• [Work to complete] Copy the records that follow exactly as written, but not their pictures.
#### Input material
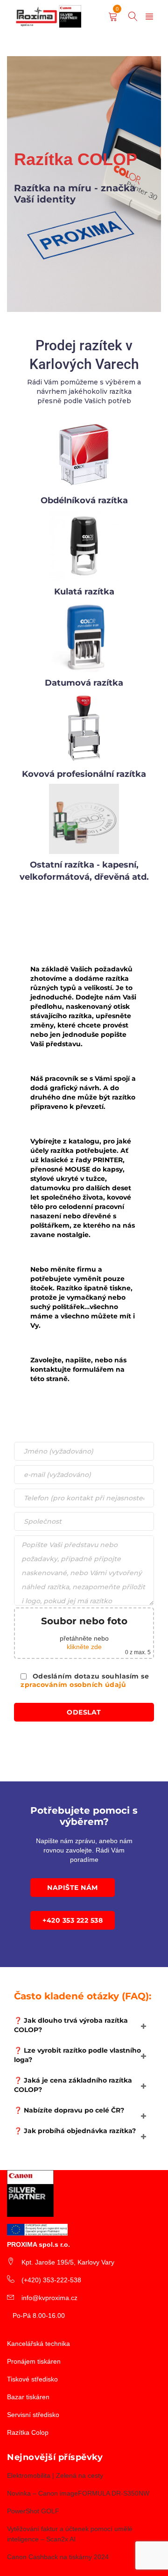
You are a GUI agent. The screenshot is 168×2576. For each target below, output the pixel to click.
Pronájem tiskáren (34, 2361)
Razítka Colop (28, 2432)
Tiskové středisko (32, 2379)
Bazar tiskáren (28, 2397)
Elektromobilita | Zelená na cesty (55, 2475)
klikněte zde (84, 1646)
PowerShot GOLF (33, 2511)
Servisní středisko (33, 2414)
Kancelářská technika (38, 2343)
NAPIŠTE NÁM (72, 1887)
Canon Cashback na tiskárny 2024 (58, 2557)
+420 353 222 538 (72, 1920)
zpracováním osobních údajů (73, 1684)
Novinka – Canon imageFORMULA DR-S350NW (78, 2493)
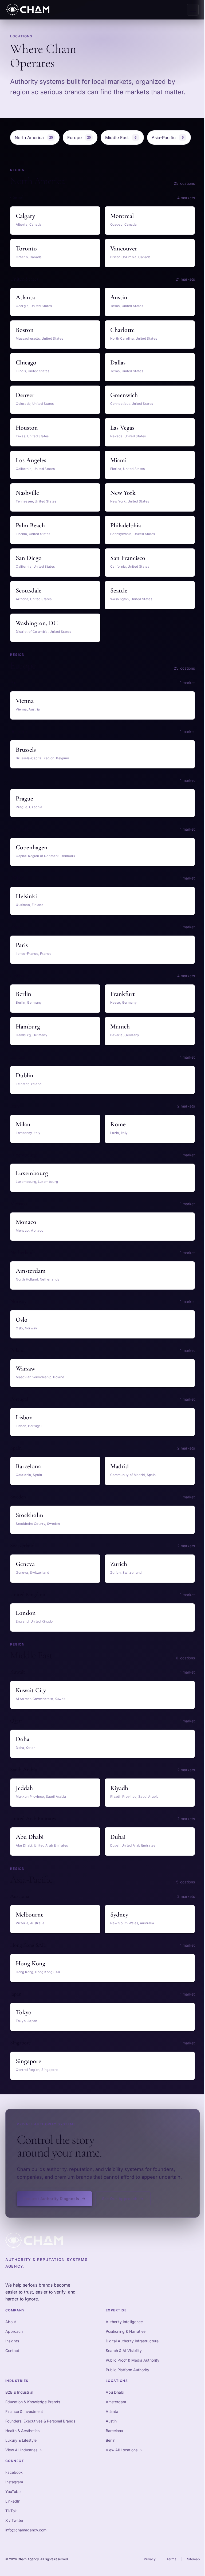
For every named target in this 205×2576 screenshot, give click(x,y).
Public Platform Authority (127, 2369)
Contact (12, 2350)
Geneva (25, 1564)
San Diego (29, 558)
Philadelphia (125, 525)
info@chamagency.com (25, 2530)
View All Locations (124, 2450)
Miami (118, 460)
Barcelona (28, 1466)
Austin (118, 297)
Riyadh (119, 1788)
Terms (171, 2559)
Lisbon (24, 1417)
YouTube (13, 2491)
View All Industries (23, 2450)
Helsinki (26, 896)
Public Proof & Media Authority (132, 2360)
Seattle (118, 590)
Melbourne (30, 1914)
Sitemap (193, 2559)
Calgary (25, 216)
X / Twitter (14, 2520)
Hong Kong (30, 1963)
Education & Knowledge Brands (32, 2402)
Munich (120, 1026)
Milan (23, 1124)
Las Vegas (122, 427)
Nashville (27, 493)
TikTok (11, 2510)
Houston (27, 427)
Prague (24, 798)
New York (123, 493)
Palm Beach (30, 525)
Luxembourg (32, 1173)
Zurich (118, 1564)
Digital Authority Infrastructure (132, 2341)
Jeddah (24, 1788)
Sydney (119, 1914)
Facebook (14, 2472)
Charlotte (122, 330)
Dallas (117, 362)
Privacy (150, 2559)
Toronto (26, 248)
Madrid (119, 1466)
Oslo (21, 1320)
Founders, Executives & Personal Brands (40, 2421)
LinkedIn (12, 2501)
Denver (25, 395)
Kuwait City (31, 1690)
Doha (22, 1739)
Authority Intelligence (124, 2321)
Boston (25, 330)
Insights (12, 2341)
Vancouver (123, 248)
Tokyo (23, 2012)
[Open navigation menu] (193, 9)
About (10, 2321)
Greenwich (124, 395)
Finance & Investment (24, 2411)
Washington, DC (37, 623)
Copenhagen (32, 847)
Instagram (14, 2482)
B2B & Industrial (19, 2392)
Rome (118, 1124)
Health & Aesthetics (22, 2430)
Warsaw (25, 1368)
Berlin (23, 994)
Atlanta (25, 297)
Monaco (26, 1222)
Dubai (117, 1837)
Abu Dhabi (30, 1837)
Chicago (26, 362)
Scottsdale (28, 590)
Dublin (24, 1075)
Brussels (26, 749)
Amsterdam (31, 1271)
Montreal (122, 216)
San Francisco (127, 558)
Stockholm (29, 1515)
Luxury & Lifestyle (21, 2440)
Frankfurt (122, 994)
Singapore (28, 2061)
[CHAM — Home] (27, 9)
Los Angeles (31, 460)
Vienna (25, 701)
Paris (22, 945)
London (26, 1613)
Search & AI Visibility (124, 2350)
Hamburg (28, 1026)
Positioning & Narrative (125, 2331)
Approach (14, 2331)
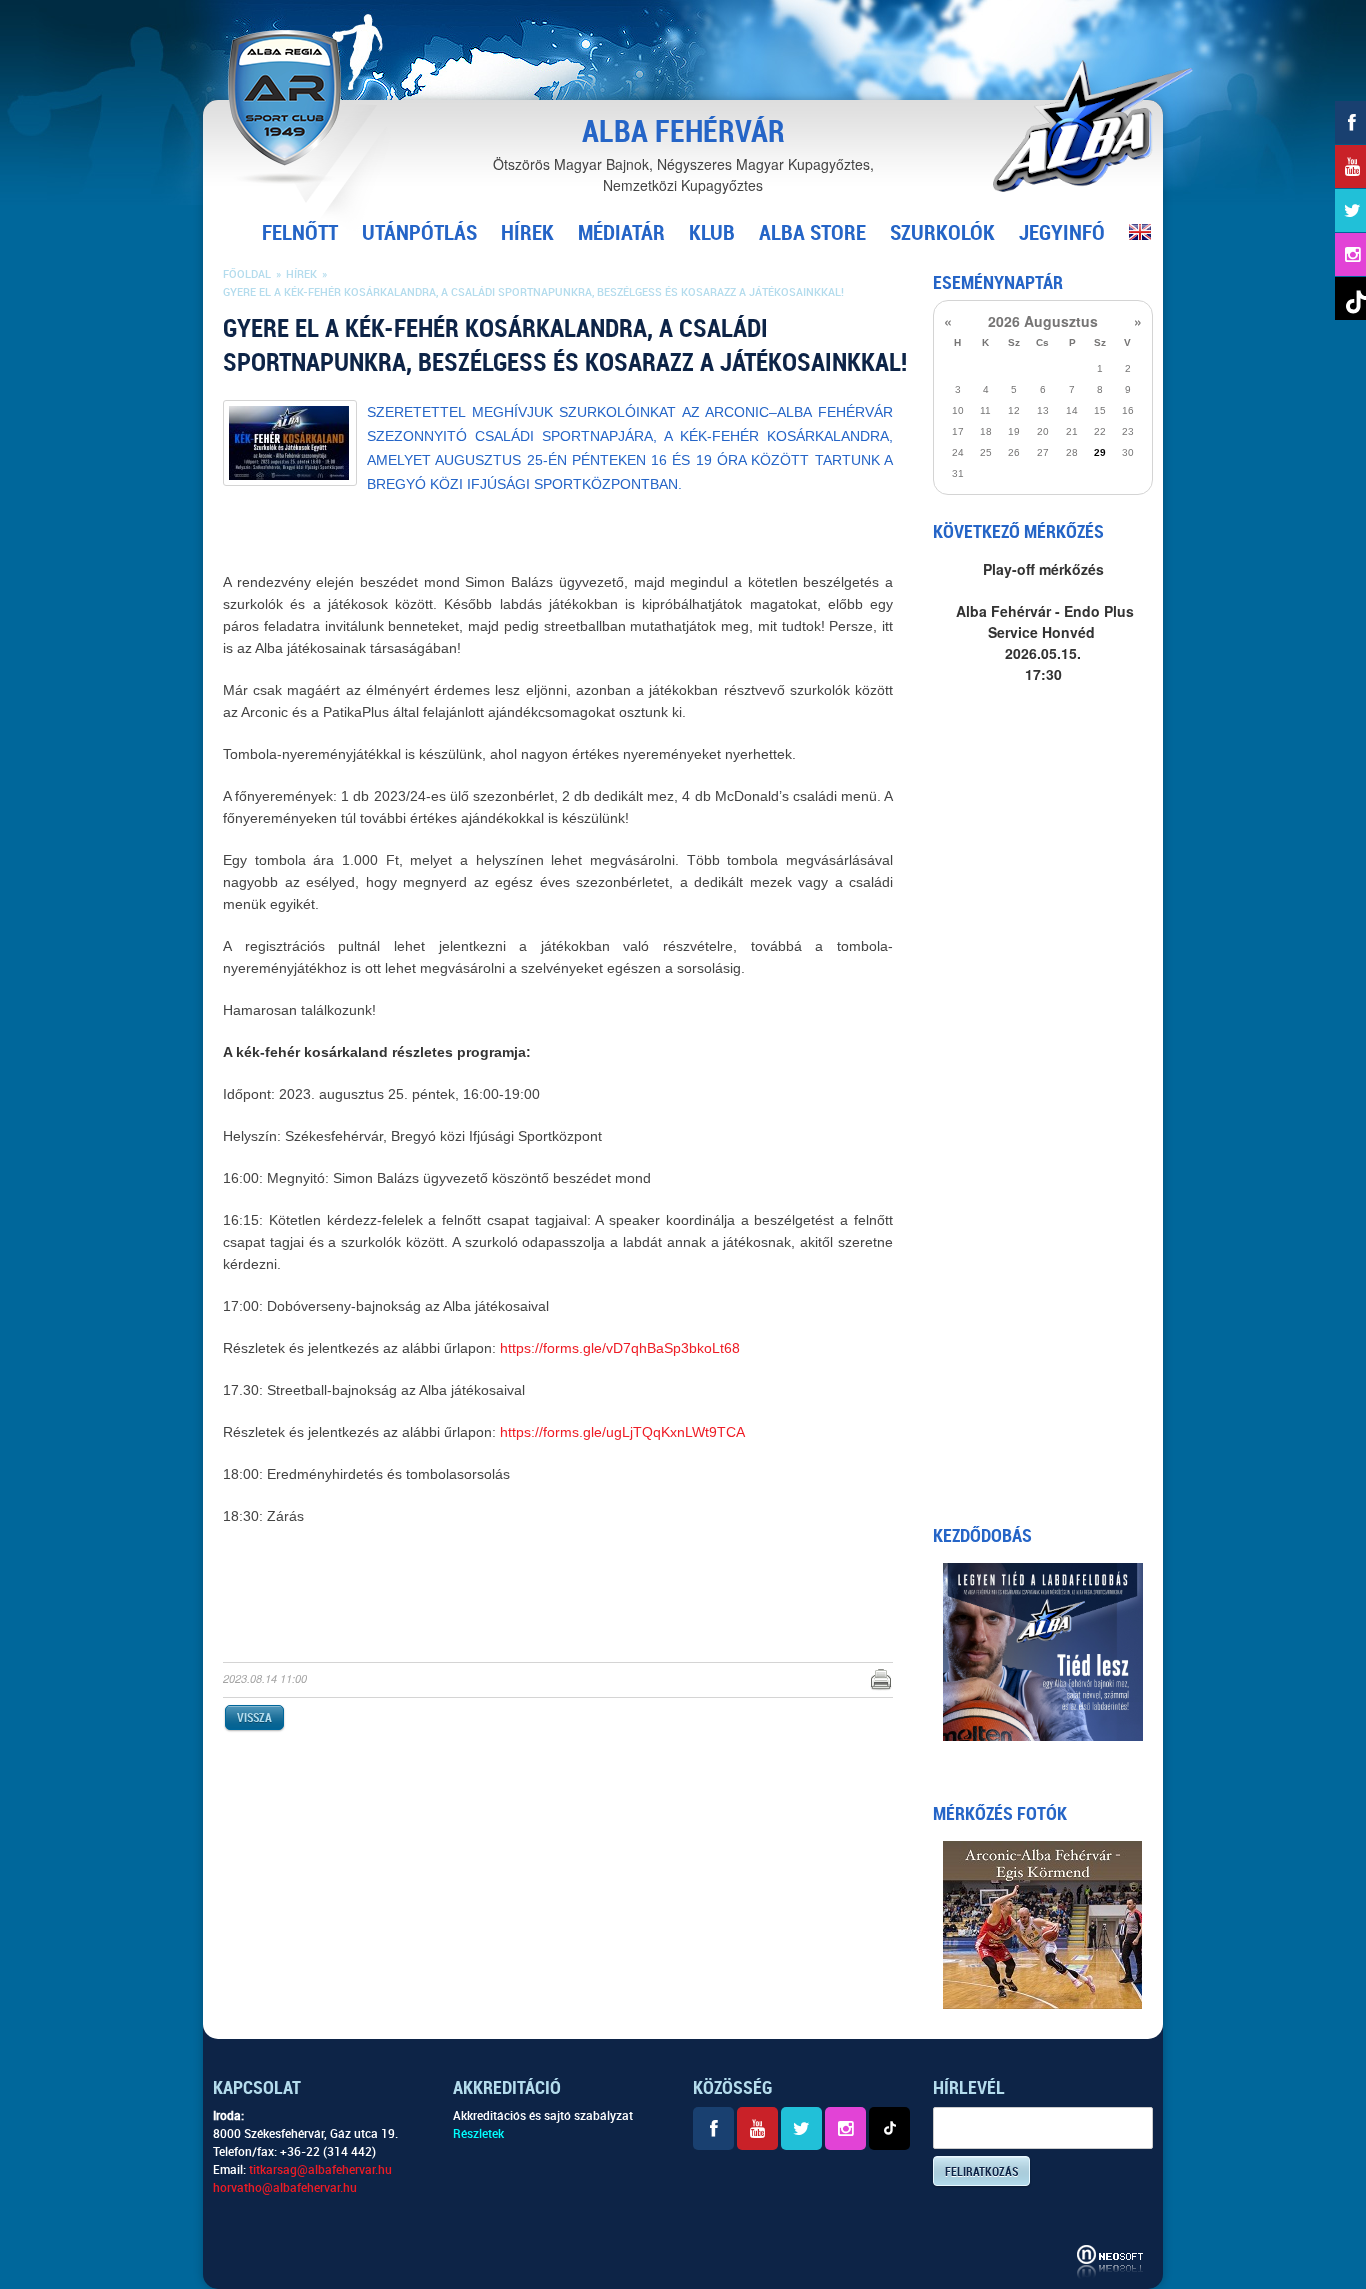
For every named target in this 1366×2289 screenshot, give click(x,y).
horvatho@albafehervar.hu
########
• [Written response]
You are a GUI agent. The screenshot is 168×2576. For each target below, output the pixel to click.
Pronájem tiskáren (34, 2361)
Razítka Colop (28, 2432)
Tiskové středisko (32, 2379)
Bazar tiskáren (28, 2397)
Elektromobilita | Zelená na cesty (55, 2475)
klikněte zde (84, 1646)
PowerShot GOLF (33, 2511)
Servisní středisko (33, 2414)
Kancelářská technika (38, 2343)
NAPIŠTE NÁM (72, 1887)
Canon Cashback na tiskárny 2024 (58, 2557)
+420 353 222 538 (72, 1920)
zpracováním osobních údajů (73, 1684)
Novinka – Canon imageFORMULA DR-S350NW (78, 2493)
For every named target in this 205×2576 screenshot, give click(x,y).
Public Platform Authority (127, 2369)
Contact (12, 2350)
Geneva (25, 1564)
San Diego (29, 558)
Philadelphia (125, 525)
info@chamagency.com (25, 2530)
View All Locations (124, 2450)
Miami (118, 460)
Barcelona (28, 1466)
Austin (118, 297)
Riyadh (119, 1788)
Terms (171, 2559)
Lisbon (24, 1417)
YouTube (13, 2491)
View All Industries (23, 2450)
Helsinki (26, 896)
Public Proof & Media Authority (132, 2360)
Seattle (118, 590)
Melbourne (30, 1914)
Sitemap (193, 2559)
Calgary (25, 216)
X / Twitter (14, 2520)
Hong Kong (30, 1963)
Education & Knowledge Brands (32, 2402)
Munich (120, 1026)
Milan (23, 1124)
Las Vegas (122, 427)
Nashville (27, 493)
TikTok (11, 2510)
Houston (27, 427)
Prague (24, 798)
New York (123, 493)
Palm Beach (30, 525)
Luxembourg (32, 1173)
Zurich (118, 1564)
Digital Authority Infrastructure (132, 2341)
Jeddah (24, 1788)
Sydney (119, 1914)
Facebook (14, 2472)
Charlotte (122, 330)
Dallas (117, 362)
Privacy (150, 2559)
Toronto (26, 248)
Madrid (119, 1466)
Oslo (21, 1320)
Founders, Executives & Personal Brands (40, 2421)
LinkedIn (12, 2501)
Denver (25, 395)
Kuwait City (31, 1690)
Doha (22, 1739)
Authority Intelligence (124, 2321)
Boston (25, 330)
Insights (12, 2341)
Vancouver (123, 248)
Tokyo (23, 2012)
[Open navigation menu] (193, 9)
About (10, 2321)
Greenwich (124, 395)
Finance & Investment (24, 2411)
Washington, DC (37, 623)
Copenhagen (32, 847)
Instagram (14, 2482)
B2B & Industrial (19, 2392)
Rome (118, 1124)
Health & Aesthetics (22, 2430)
Warsaw (25, 1368)
Berlin (23, 994)
Atlanta (25, 297)
Monaco (26, 1222)
Dubai (117, 1837)
Abu Dhabi (30, 1837)
Chicago (26, 362)
Scottsdale (28, 590)
Dublin (24, 1075)
Brussels (26, 749)
Amsterdam (31, 1271)
Montreal (122, 216)
San Francisco (127, 558)
Stockholm (29, 1515)
Luxury & Lifestyle (21, 2440)
Frankfurt (122, 994)
Singapore (28, 2061)
[CHAM — Home] (27, 9)
Los Angeles (31, 460)
Vienna (25, 701)
Paris (22, 945)
London (26, 1613)
Search & AI Visibility (124, 2350)
Hamburg (28, 1026)
Positioning & Narrative (125, 2331)
Approach (14, 2331)
For every named target in this 1366×2289 screenshot, give click(x,y).
horvatho@albafehervar.hu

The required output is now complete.